NASA/JPL-Caltech/Space Science Institute

NASA has re-released a rather awesome snap of Saturn’s moon Rhea passing in front of the moon Titan, captured by the now-dead (sob) Cassini spacecraft.

The image was taken way back on November 19, 2009, from a distance of about 1.148 million kilometers (713,300 miles) from Rhea.

In the image, Rhea is the moon in the foreground, and Titan the hazy moon in the background. Despite both orbiting Saturn, you can clearly see how different these two worlds are from this one snap.
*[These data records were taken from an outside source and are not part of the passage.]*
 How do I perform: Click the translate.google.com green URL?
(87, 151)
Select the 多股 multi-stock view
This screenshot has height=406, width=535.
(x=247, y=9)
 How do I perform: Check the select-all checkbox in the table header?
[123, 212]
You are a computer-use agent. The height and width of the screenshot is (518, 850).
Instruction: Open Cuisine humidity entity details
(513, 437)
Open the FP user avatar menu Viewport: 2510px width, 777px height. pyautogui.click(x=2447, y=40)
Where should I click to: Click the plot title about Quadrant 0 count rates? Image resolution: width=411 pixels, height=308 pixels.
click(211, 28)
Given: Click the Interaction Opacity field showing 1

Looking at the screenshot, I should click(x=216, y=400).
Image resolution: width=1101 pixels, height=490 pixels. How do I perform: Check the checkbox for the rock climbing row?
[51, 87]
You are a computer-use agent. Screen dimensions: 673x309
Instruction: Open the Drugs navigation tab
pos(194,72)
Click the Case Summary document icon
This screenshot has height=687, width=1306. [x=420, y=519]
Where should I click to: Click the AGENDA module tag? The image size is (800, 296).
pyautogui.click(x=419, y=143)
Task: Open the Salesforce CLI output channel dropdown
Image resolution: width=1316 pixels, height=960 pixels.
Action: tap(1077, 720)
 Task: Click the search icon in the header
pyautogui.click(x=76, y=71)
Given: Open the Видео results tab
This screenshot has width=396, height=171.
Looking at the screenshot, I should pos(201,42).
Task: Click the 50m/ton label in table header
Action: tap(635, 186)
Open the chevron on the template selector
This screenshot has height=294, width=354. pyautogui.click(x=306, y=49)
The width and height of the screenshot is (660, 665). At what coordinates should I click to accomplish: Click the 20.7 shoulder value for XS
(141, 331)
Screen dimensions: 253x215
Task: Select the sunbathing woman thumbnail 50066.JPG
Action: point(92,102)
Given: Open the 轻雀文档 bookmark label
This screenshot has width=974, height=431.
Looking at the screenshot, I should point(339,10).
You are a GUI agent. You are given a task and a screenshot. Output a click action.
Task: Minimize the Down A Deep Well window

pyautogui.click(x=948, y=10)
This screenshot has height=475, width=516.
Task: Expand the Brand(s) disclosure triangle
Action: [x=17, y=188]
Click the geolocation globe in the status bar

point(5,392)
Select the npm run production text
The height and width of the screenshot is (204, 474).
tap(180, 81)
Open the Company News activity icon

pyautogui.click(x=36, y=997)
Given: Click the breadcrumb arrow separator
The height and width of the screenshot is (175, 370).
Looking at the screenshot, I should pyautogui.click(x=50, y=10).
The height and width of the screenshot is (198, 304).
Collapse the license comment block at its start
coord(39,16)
Rhea measures about 1,527 kilometers (949 miles) across, and is Saturn’s second largest moon after Titan. It has an ancient surface, owing to a lack of geological activity. As such it has retained a lot of its craters from impacts over the years, and is one of Saturn’s most heavily cratered moons.

We also think Rhea has a very thin atmosphere, called an exosphere, and also a very faint ring system. All in all, it’s a rather fascinating place.

Then you’ve got Titan, which has an atmosphere so thick that we can’t even see its surface. Here, there are seas and lakes of hydrocarbons – the only place in the Solar System other than Earth known to have bodies of liquids on its surface.

Titan is 5,151 kilometers (3,201 miles) in diameter, slightly bigger than Mercury and twice the size of our Moon. It has rain, wind, and many other Earth-like features. If it weren’t for its poisonous atmosphere, which is 98.4 percent nitrogen, 1.6 percent methane, and less than 0.2 percent hydrogen, it would almost seem like home.

This image above, though, really just highlights the amazing complexity of moons and worlds in our Solar System. Titan and Rhea might be two of Saturn’s 62 known moons, but they couldn’t be more different in their appearance.

NASA is currently considering a return to Titan, after we not only studied it with the Cassini spacecraft, but also sent a lander there – the Huygens probe – in 2005. With the Cassini mission coming to an end in September 2017, many are now hoping for continued exploration of the outer Solar System, and this mission serves as a handy reminder of what’s awaiting us out there.

Maybe there’s some sort of new rocket that might be useful in that regard. Just saying.